Thursday, November 30th, 2023
As of 6:30pm last night I still was not sure what I was supposed to write for a blog today. While I was doing dishes (where God and I have many conversations) I asked God what He wanted me to say. He responded, “Tell them how much I love them.” As I pressed in more, He brought me to a familiar verse, Hosea 2:14-16:
14 “Therefore, behold, I will allure her, will bring her into the wilderness, and speak comfort to her. 15 I will give her her vineyards from there, and the Valley of Achor as a door of hope; she shall sing there, as in the days of her youth, as in the day when she came up from the land of Egypt. 16 “And it shall be, in that day,” says the Lord, “That you will call Me ‘My Husband,’ and no longer call Me ‘My Master,’
I don’t honestly remember the first time this passage spoke to me, but I remember the love and healing that flooded my broken heart. I had spent much of my life in my own wilderness, but it was not one like this. Numerous circumstances and poor responses on my behalf had brought me to some pretty low places in my life. Uncertainty, anxiety, a broken identity and a heart that was unwilling to receive the love of the Father had left me in a cycle of substitute love, disappointment and frustration. But God’s wilderness is not like this. Wilderness according to Webster’s 1828 means: “a desert; a tract of land or region uncultivated and uninhabited by human beings.” No one else can bring us to the wilderness that God is calling us to. We have to desire it and seek it out for ourselves. We cannot be distracted or half-hearted in our attempts to get there. It’s a place meant for only us and God.

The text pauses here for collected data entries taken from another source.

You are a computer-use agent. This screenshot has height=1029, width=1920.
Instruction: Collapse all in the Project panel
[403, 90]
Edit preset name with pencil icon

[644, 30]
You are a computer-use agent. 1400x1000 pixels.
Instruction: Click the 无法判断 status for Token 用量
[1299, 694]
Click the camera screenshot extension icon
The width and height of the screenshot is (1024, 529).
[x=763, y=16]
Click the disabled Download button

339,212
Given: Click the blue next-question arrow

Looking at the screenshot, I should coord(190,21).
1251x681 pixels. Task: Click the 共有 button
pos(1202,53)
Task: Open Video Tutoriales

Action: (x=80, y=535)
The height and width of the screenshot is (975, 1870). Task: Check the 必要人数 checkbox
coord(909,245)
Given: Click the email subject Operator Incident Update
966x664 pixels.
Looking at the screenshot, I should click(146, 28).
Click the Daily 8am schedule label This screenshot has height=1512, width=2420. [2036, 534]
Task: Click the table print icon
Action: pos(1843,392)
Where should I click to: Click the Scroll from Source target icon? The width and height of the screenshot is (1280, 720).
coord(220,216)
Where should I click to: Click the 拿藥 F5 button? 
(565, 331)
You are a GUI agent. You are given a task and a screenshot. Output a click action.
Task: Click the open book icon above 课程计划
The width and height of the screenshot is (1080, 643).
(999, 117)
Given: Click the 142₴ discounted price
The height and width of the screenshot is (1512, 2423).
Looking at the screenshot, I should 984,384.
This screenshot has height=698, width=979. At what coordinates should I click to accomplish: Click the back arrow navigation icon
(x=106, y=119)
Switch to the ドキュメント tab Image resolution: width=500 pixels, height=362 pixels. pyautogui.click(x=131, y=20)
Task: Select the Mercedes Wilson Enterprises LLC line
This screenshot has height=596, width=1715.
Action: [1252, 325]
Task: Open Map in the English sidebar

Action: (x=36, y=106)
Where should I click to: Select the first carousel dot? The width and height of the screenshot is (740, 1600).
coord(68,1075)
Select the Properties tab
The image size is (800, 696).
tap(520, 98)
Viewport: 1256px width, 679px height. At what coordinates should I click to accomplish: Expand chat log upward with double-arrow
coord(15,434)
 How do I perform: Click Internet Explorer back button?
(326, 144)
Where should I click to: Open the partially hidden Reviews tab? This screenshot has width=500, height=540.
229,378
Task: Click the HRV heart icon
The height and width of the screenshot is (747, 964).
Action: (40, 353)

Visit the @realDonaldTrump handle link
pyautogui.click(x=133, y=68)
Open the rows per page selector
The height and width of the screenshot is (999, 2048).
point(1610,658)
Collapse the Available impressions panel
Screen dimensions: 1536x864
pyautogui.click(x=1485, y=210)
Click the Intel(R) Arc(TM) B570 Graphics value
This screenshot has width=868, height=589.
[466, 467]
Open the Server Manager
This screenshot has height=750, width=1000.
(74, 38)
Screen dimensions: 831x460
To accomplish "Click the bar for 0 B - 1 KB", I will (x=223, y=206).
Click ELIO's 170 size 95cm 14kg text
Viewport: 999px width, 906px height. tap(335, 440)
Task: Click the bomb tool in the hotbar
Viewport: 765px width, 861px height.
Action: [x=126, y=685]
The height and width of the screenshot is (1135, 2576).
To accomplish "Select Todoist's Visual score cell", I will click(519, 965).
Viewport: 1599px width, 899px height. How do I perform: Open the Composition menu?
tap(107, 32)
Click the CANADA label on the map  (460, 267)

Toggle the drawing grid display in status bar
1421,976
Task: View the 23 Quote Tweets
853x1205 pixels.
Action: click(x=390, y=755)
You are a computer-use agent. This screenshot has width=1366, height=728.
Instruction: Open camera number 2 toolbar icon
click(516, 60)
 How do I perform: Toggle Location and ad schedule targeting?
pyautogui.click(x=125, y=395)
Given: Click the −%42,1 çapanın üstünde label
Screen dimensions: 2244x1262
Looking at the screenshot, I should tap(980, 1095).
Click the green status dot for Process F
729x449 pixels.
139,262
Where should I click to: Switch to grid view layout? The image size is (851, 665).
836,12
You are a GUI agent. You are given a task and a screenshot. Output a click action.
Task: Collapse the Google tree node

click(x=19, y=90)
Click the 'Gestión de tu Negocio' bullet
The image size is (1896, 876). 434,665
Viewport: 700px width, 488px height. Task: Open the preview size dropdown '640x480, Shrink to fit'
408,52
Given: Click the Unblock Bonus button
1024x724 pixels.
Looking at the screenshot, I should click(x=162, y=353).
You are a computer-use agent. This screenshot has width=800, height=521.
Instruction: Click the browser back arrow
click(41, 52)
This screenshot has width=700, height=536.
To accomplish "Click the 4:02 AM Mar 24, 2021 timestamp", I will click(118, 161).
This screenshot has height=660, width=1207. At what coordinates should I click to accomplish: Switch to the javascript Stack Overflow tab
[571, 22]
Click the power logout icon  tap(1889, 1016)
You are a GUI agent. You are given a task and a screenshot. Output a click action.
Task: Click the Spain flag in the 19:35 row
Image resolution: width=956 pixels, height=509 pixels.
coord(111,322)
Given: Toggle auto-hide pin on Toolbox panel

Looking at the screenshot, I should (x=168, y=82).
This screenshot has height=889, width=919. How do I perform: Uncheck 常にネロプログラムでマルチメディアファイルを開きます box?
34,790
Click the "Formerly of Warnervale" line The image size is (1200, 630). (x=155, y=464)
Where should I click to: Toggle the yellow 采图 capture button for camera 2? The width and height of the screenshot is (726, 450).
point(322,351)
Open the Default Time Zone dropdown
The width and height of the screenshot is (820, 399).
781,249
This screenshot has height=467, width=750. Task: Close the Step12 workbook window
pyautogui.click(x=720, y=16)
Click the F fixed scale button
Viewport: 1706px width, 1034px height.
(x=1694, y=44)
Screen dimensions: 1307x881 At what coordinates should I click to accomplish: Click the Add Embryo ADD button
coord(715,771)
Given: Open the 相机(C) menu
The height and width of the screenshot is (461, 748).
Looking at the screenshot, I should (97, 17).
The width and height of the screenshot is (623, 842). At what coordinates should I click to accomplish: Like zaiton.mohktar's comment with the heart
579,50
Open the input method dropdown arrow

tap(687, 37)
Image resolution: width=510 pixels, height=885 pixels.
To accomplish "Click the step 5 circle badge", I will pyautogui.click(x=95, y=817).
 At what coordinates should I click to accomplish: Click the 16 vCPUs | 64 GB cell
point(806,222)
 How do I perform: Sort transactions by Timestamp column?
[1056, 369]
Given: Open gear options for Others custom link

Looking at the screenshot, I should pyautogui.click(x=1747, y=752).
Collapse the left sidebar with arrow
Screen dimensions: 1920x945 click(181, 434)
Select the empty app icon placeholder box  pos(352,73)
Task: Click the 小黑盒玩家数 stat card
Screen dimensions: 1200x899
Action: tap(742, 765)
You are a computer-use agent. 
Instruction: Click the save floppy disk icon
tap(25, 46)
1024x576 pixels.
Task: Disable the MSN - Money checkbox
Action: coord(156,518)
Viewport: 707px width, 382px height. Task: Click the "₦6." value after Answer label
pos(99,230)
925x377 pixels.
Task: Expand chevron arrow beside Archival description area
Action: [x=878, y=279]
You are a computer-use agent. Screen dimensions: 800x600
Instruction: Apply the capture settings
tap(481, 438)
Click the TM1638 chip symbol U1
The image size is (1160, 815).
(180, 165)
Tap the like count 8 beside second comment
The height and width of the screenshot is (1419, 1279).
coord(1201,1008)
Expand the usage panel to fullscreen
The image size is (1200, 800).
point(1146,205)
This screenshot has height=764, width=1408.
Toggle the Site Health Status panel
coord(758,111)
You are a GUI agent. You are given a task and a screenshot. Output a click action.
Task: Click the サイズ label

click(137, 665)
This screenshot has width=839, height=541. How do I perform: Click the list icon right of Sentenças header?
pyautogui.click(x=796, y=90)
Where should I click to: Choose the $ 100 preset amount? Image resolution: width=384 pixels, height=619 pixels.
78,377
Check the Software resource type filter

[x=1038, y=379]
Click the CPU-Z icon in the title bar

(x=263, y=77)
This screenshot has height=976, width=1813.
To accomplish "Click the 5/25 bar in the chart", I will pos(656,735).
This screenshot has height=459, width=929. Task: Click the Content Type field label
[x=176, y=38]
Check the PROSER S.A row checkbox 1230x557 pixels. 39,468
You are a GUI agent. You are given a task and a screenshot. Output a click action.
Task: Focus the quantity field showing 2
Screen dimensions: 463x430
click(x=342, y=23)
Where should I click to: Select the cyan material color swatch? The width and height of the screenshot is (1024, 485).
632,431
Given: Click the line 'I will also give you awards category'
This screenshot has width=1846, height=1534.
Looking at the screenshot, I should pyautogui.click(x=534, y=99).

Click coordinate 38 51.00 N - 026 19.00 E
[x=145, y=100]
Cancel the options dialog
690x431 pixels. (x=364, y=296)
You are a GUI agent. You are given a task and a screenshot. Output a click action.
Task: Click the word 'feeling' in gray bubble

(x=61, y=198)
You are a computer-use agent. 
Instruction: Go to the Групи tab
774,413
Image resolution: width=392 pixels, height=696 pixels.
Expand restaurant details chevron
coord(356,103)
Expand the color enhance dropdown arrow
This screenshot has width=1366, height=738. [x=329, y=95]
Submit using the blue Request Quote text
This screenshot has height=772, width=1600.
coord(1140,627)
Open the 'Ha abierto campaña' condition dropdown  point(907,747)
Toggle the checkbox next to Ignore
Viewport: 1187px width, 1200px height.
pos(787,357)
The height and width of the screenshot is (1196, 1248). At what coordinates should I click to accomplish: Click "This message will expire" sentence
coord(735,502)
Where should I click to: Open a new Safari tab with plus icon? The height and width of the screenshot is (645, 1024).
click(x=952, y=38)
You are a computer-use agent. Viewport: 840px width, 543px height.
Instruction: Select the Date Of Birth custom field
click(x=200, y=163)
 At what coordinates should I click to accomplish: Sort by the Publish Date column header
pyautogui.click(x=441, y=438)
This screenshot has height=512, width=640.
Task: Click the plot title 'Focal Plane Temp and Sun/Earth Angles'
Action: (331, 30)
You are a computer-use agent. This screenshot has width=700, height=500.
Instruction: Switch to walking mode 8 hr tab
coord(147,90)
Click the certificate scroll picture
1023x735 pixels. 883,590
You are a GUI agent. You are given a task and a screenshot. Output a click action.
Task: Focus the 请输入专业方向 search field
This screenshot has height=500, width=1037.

I get the sense lately that we are in a fresh season of God wooing us into the wilderness with a new sense of urgency. Everything around us seems like it is crumbling to pieces. Our financial system, political system, education system, health system and on and on are being led astray by the powerful, money-hungry few. It’s becoming more and more important for us to stop trusting in or finding our worth in any of these places. God is alluring us into His secret wilderness where only He can love on, minister to and fill us. The interesting thing about this wilderness is that it’s a place we can get to anywhere. We can be stuck in traffic, exhausted at the end of a weary day, just beginning an uncertain day, rejected by those we thought we could trust the most, or drenched in our own puddle of tears. We don’t have to pack a bag to get to this wilderness or take a long plane ride. We simply have to say, “Jesus, meet with me.” From there He will speak comfort to us. He will trade our trouble for hope. He will turn our sorrow into singing. He will bring us back to when we had found our first love and experienced the flood of exhilaration.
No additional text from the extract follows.